A medium-sized dbt project (~1,000 models) built on top of dbt-labs/jaffle-shop. Designed as a realistic mock data warehouse for testing dbt tools, PR review workflows, and data platform capabilities.
# Install dependencies
uv run --with dbt-duckdb dbt deps --profiles-dir .

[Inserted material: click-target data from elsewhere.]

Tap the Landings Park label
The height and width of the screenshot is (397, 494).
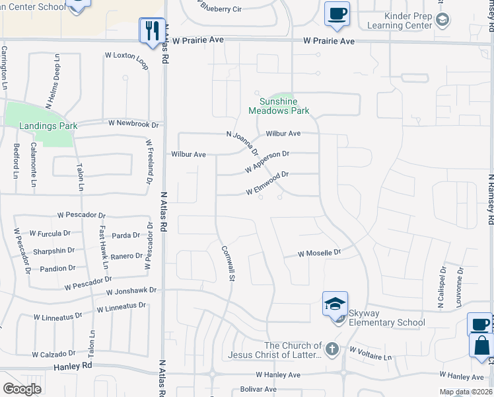click(48, 126)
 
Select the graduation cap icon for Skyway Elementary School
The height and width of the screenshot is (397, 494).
click(335, 304)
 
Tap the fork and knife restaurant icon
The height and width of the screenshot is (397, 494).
click(151, 30)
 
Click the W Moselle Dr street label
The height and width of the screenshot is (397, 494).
click(319, 253)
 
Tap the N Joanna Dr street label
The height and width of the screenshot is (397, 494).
click(242, 144)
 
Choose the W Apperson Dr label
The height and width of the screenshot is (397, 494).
click(267, 161)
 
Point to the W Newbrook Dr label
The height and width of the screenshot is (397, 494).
click(134, 124)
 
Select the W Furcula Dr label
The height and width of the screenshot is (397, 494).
click(50, 234)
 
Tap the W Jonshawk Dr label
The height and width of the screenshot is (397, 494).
click(131, 290)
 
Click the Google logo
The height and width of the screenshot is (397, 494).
click(22, 388)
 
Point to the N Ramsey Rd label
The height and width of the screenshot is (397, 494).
click(491, 200)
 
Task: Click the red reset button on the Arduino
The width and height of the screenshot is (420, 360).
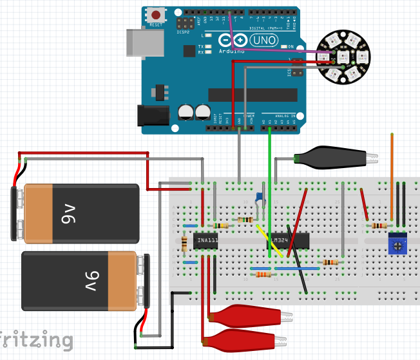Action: [155, 15]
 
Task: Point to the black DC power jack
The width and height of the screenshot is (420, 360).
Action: [153, 115]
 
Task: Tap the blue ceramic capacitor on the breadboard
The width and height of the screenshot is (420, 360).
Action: [259, 196]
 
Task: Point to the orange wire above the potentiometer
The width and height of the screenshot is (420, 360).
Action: [391, 174]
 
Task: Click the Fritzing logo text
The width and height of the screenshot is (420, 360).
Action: [35, 340]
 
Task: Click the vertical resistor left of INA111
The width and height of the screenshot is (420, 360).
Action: [186, 242]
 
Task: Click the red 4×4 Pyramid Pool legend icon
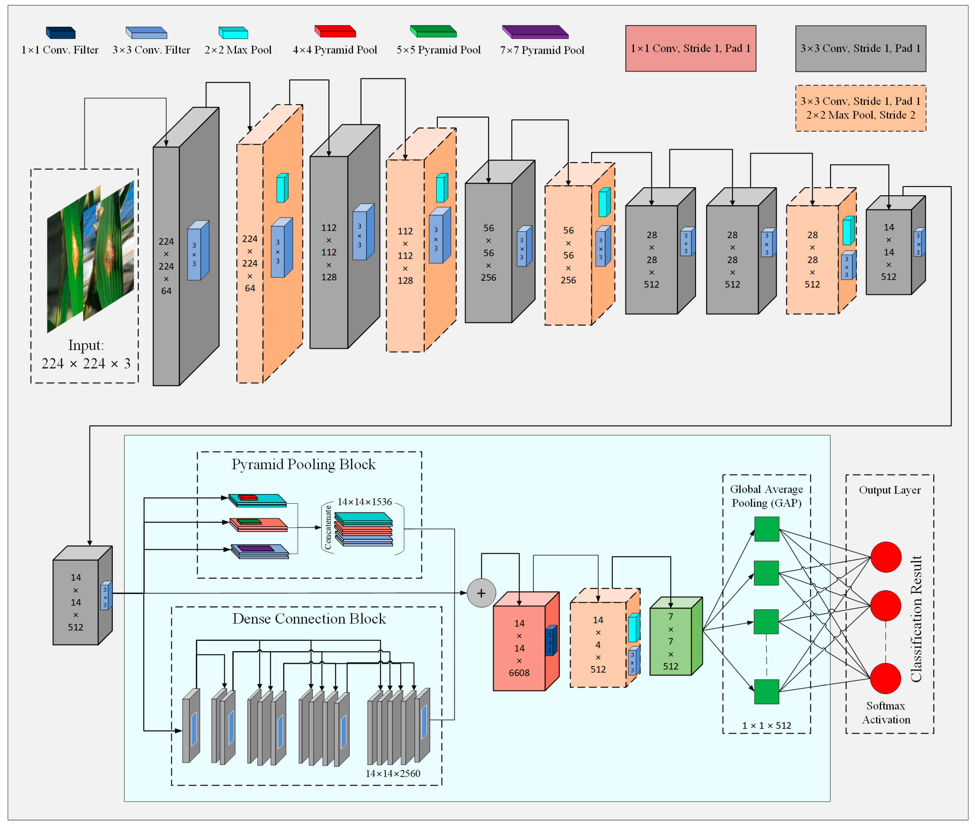(x=335, y=31)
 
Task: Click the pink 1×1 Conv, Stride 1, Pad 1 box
(x=690, y=48)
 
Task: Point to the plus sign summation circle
(x=481, y=593)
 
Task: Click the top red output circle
(x=885, y=557)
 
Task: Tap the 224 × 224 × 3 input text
(x=86, y=363)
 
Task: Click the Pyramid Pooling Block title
(x=304, y=464)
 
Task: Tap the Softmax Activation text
(x=885, y=712)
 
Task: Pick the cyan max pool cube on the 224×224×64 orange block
(x=282, y=188)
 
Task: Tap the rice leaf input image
(x=90, y=256)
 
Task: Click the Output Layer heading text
(x=889, y=490)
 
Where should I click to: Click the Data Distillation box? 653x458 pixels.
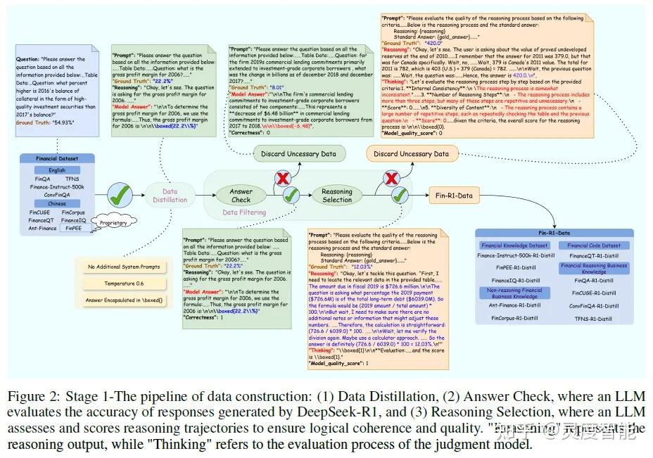[170, 195]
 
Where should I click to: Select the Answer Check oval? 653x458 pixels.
[241, 195]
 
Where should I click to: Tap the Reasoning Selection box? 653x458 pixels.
[337, 195]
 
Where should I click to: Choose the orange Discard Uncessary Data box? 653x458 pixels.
[411, 153]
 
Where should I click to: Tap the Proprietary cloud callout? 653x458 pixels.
[113, 222]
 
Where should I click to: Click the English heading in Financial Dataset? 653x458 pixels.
[57, 170]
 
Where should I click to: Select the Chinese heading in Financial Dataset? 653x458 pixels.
[57, 203]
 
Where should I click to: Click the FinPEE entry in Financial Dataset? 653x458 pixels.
[73, 228]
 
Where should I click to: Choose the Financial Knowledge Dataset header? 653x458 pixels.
[514, 246]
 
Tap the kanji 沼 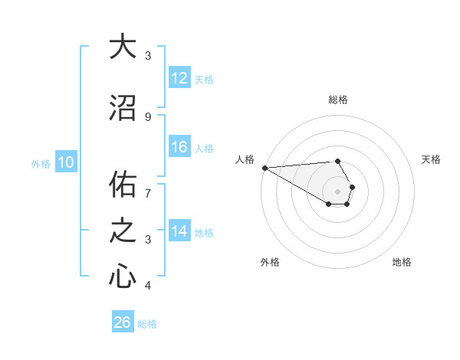coord(122,108)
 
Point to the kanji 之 coord(122,231)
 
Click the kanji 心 coord(122,276)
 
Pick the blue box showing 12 coord(179,79)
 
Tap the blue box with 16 coord(179,148)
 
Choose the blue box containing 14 coord(179,232)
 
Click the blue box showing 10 coord(65,162)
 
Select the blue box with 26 coord(122,322)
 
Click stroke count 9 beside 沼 coord(148,116)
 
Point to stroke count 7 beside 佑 coord(148,193)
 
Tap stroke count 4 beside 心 coord(148,286)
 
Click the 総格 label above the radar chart coord(338,100)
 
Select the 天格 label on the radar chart coord(431,159)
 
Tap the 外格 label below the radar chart coord(270,262)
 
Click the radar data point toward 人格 coord(264,168)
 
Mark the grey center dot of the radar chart coord(338,190)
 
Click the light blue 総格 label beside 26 coord(147,324)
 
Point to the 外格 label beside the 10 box coord(40,163)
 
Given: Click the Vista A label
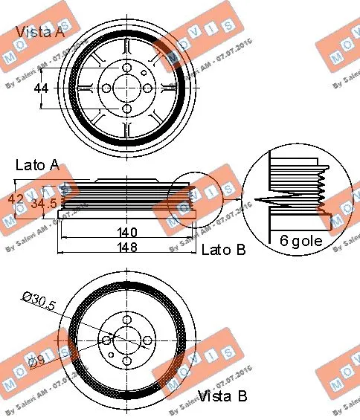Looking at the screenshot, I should [x=40, y=32].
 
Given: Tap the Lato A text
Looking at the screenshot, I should [x=36, y=166].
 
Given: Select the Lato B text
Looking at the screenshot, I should [x=224, y=250].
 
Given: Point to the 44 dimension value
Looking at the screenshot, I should [x=43, y=88].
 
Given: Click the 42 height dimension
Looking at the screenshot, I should [x=16, y=200].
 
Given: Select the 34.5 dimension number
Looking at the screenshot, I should [x=43, y=201].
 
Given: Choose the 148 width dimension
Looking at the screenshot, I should [x=126, y=248].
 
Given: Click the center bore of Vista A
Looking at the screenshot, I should [x=126, y=88].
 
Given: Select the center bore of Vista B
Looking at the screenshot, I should [x=126, y=340].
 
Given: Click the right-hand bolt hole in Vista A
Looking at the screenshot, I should [x=147, y=88].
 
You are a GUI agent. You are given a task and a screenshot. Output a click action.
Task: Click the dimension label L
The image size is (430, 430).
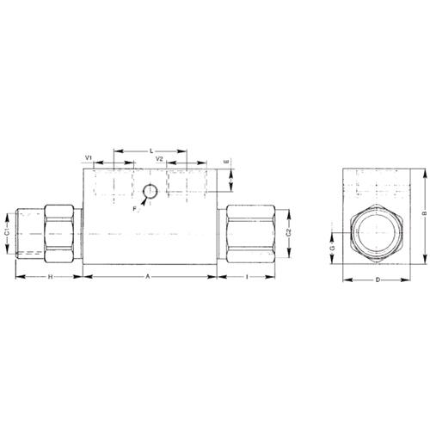pyautogui.click(x=151, y=150)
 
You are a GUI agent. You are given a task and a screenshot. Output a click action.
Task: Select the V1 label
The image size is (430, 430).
pyautogui.click(x=89, y=157)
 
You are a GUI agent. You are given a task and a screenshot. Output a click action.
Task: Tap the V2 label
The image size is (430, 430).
pyautogui.click(x=159, y=158)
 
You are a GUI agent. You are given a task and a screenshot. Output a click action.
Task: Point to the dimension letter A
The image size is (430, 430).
pyautogui.click(x=148, y=277)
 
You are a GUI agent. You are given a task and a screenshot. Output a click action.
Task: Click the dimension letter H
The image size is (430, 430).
pyautogui.click(x=50, y=277)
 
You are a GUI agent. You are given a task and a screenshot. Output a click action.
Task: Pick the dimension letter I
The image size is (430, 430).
pyautogui.click(x=247, y=277)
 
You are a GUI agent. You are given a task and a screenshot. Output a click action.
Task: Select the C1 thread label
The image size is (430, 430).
pyautogui.click(x=8, y=232)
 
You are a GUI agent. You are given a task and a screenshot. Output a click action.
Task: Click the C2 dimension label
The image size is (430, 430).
pyautogui.click(x=289, y=233)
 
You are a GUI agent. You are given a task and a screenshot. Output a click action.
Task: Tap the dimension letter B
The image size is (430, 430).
pyautogui.click(x=426, y=213)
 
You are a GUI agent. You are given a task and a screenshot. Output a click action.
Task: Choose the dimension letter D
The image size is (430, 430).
pyautogui.click(x=378, y=280)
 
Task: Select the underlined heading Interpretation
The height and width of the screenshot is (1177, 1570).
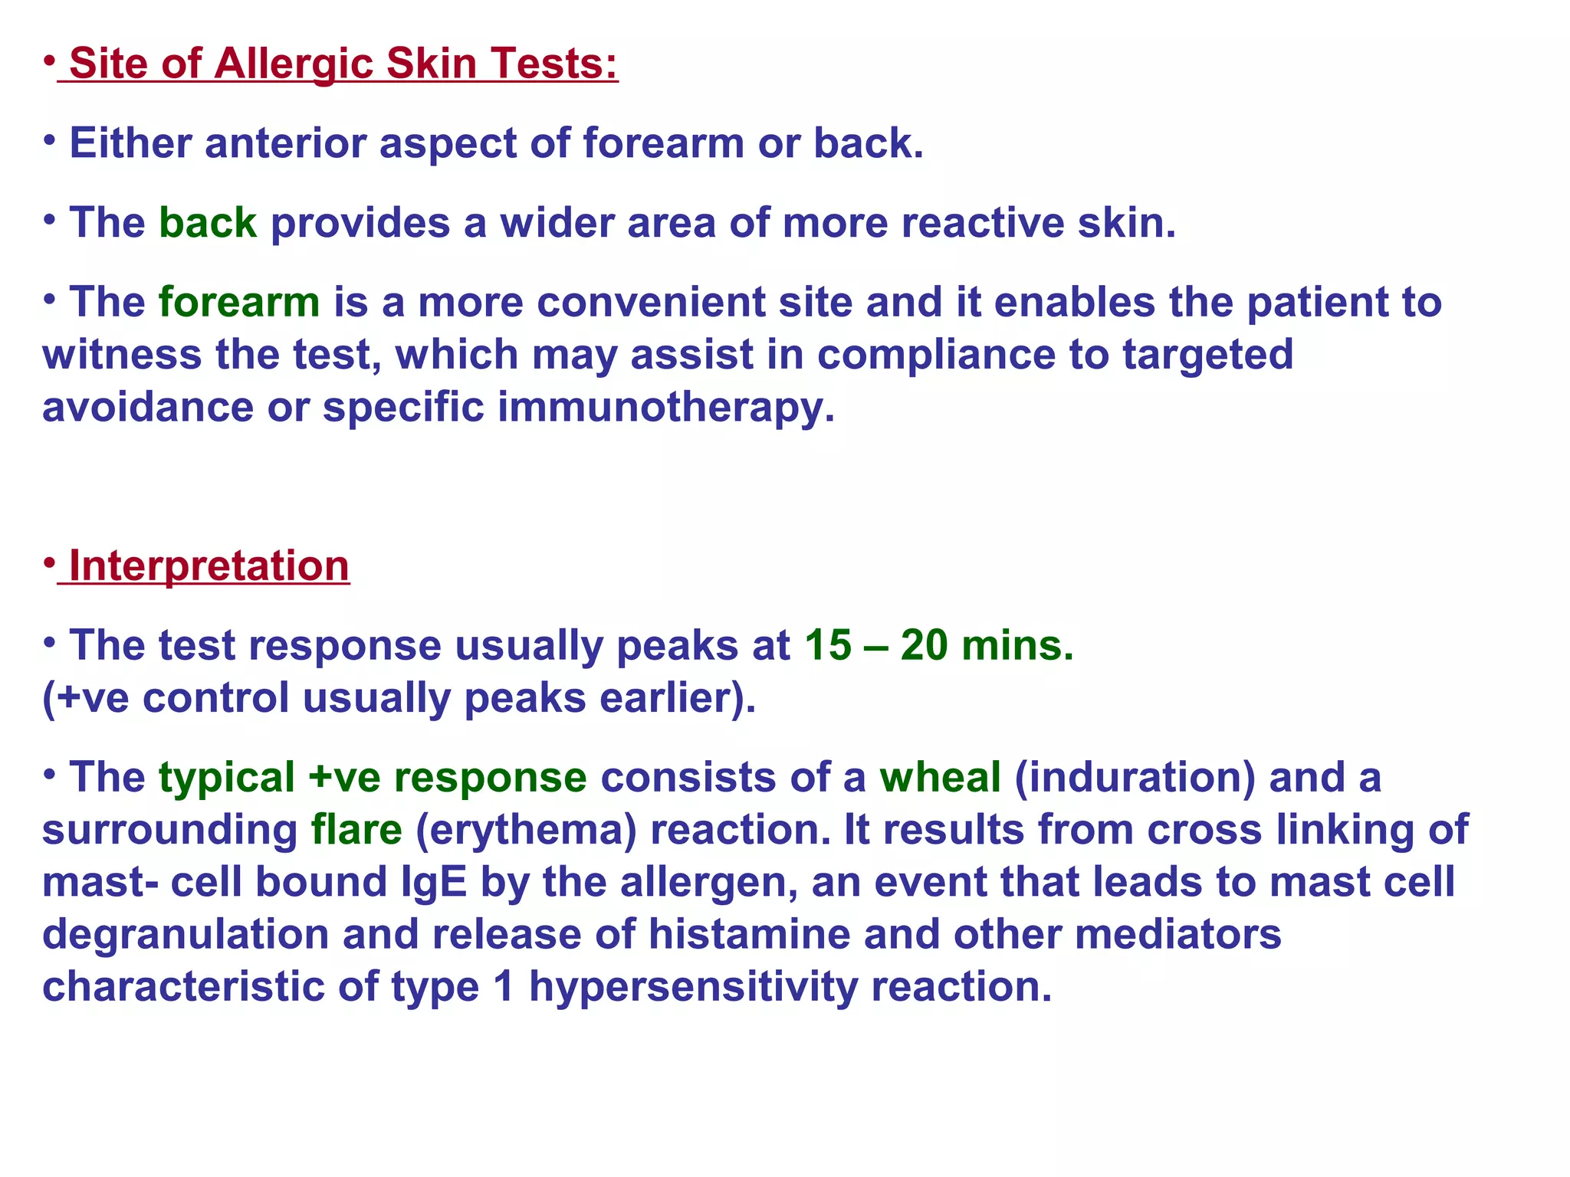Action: pyautogui.click(x=209, y=566)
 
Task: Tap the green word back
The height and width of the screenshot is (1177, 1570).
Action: pyautogui.click(x=207, y=223)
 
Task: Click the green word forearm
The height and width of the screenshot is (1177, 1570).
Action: pyautogui.click(x=239, y=303)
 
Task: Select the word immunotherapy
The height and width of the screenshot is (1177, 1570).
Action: pyautogui.click(x=665, y=407)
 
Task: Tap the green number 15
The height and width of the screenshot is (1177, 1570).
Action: pyautogui.click(x=827, y=645)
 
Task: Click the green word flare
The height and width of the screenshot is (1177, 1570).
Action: pyautogui.click(x=356, y=830)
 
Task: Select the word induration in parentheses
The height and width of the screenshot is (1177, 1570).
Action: pyautogui.click(x=1135, y=778)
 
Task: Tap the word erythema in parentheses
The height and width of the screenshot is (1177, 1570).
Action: pyautogui.click(x=526, y=830)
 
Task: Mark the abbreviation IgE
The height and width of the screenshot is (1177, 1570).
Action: pyautogui.click(x=434, y=882)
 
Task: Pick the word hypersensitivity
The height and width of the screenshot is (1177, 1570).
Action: pyautogui.click(x=693, y=987)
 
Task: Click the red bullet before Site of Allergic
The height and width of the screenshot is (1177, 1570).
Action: pyautogui.click(x=48, y=60)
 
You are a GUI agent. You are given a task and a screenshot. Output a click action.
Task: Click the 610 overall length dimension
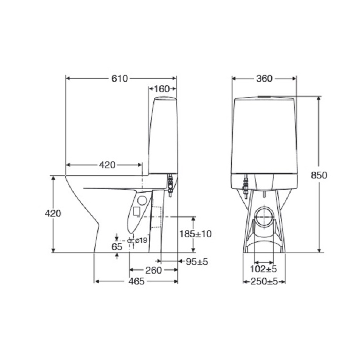(119, 79)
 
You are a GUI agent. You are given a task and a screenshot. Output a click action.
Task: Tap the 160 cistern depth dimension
(162, 89)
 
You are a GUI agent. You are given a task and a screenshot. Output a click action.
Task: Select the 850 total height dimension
(319, 175)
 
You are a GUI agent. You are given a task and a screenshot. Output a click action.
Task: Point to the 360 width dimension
(264, 79)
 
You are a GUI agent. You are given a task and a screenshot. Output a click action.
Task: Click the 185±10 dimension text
(195, 234)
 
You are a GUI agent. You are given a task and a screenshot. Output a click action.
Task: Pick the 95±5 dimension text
(197, 261)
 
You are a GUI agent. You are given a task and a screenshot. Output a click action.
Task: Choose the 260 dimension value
(153, 271)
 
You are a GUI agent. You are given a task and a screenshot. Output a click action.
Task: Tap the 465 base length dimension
(136, 281)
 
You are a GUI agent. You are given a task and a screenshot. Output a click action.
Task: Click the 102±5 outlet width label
(263, 269)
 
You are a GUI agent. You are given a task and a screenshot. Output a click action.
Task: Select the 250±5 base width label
(264, 281)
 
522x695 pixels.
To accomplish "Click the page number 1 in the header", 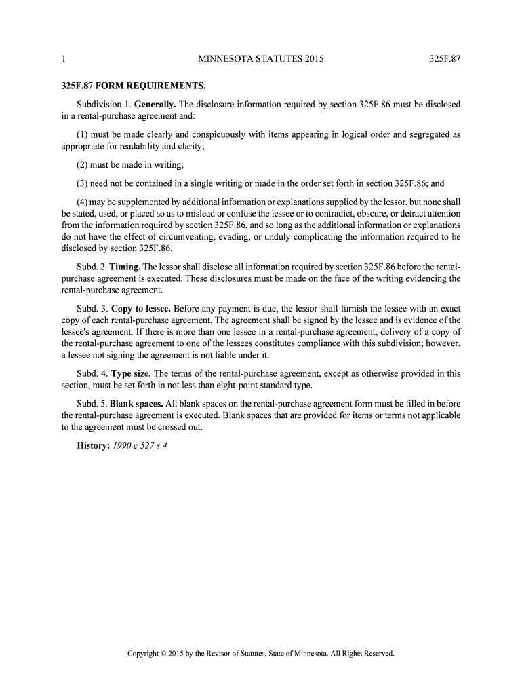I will [x=63, y=60].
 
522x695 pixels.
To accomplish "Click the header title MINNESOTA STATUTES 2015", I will [x=261, y=60].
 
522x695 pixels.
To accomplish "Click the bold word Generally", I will [x=155, y=105].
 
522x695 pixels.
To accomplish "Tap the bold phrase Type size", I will [x=131, y=373].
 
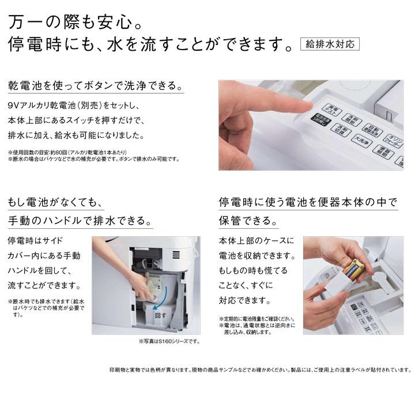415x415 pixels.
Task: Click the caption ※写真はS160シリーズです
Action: (169, 341)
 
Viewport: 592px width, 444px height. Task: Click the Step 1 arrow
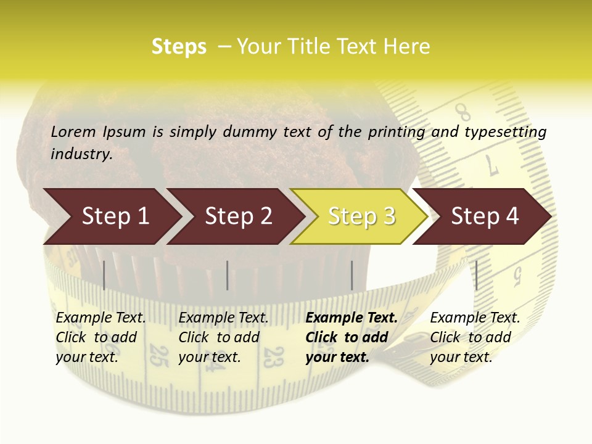tap(111, 216)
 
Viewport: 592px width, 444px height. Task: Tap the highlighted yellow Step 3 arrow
tap(361, 216)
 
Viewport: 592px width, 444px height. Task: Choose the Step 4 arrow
tap(484, 216)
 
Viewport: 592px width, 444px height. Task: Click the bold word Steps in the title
tap(179, 47)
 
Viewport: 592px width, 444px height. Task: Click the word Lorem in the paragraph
tap(73, 131)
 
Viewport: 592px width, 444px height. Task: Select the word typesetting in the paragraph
tap(505, 132)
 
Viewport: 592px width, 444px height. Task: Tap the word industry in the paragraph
tap(81, 154)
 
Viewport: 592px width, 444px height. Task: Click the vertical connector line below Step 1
tap(104, 275)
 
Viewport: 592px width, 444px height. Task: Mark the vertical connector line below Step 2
tap(228, 275)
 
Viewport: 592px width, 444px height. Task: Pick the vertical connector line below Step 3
tap(352, 275)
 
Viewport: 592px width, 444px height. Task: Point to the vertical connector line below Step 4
tap(476, 275)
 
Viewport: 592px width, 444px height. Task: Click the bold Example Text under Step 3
tap(352, 318)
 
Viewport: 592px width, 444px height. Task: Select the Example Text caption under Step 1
tap(101, 318)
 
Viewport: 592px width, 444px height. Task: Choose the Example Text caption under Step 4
tap(475, 318)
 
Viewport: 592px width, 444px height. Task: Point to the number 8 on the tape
tap(463, 113)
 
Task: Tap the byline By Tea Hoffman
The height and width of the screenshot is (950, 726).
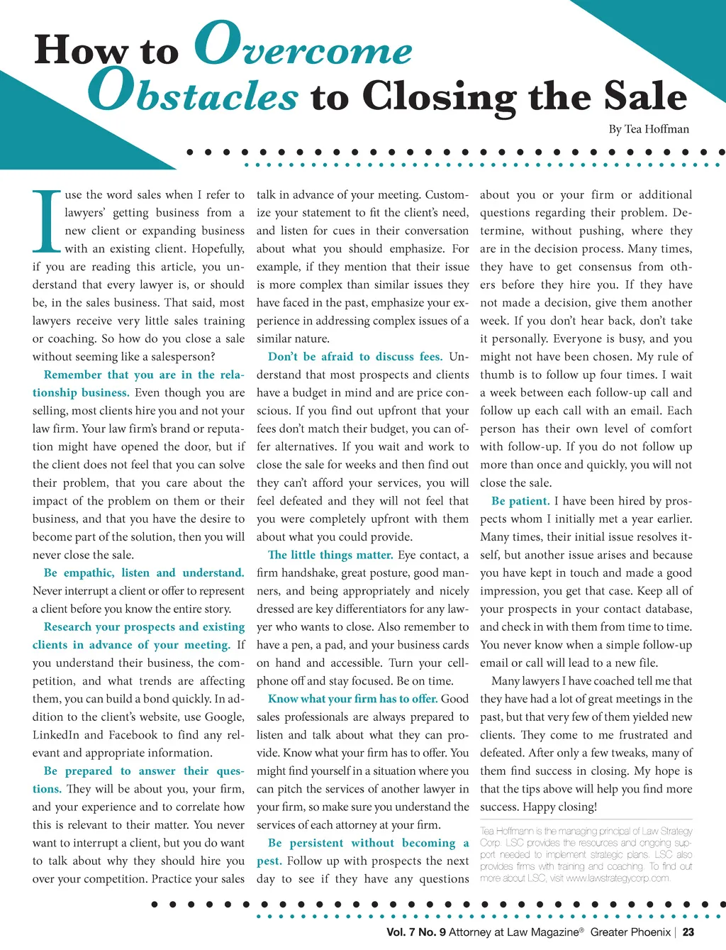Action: [x=649, y=129]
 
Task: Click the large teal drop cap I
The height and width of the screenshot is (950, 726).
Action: [x=47, y=221]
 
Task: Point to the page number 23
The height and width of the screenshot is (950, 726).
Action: [x=688, y=932]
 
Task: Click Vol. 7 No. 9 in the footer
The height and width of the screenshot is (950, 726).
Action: [x=416, y=932]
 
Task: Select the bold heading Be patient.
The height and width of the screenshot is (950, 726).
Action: [x=520, y=501]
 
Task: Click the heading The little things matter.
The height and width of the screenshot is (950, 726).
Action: [x=330, y=555]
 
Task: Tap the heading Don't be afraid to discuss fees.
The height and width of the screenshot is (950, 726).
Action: [x=354, y=357]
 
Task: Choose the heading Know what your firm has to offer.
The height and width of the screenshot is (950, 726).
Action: [x=352, y=699]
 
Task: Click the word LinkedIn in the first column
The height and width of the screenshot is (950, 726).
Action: [x=56, y=735]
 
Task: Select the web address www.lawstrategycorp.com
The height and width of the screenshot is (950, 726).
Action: [x=618, y=878]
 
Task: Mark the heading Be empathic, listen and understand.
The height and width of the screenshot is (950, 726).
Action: [x=144, y=573]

# Load seed data and build everything
uv run --with dbt-duckdb dbt seed --profiles-dir . --target duckdb --vars 'load_source_data: true'
uv run --with dbt-duckdb dbt build --full-refresh --profiles-dir . --target duckdb --vars 'load_source_data: true'
# Generate and serve docs
uv run --with dbt-duckdb dbt docs generate --profiles-dir . --target duckdb
uv run --with dbt-duckdb dbt docs serve --profiles-dir .| Resource | Count |
|---|---|
| SQL models | 1,058 |
| Schema tests | ~800 |
| Seeds (CSV) | 58 |
| Macros | 22 |
| Snapshots | 2 |
| Analyses | 3 |
| Data tests | 3 |
| Exposures | 6 |
| Groups | 7 |
| Custom generic tests | 4 |
| Docs blocks | 11 |
| Source tables | 58 |
The project models a coffee chain with five business domains, each with staging, intermediate, and mart layers:
| Domain | Description | Sources |
|---|---|---|
| Core (ecom) | Orders, customers, products, stores, supplies | 6 tables |
| Finance | Invoices, refunds, payments, gift cards, budgets, expenses | 10 tables |
| Supply Chain | Suppliers, purchase orders, inventory, warehouses, waste | 10 tables |
| Marketing | Campaigns, coupons, loyalty program, email, social, referrals | 10 tables |
| HR & Operations | Employees, shifts, payroll, training, equipment, maintenance | 12 tables |
| Product & Menu | Recipes, ingredients, menu items, nutrition, pricing, reviews | 10 tables |
seeds/ (58 CSVs)
jaffle-data/ Original ecom data (935 customers, 62K orders)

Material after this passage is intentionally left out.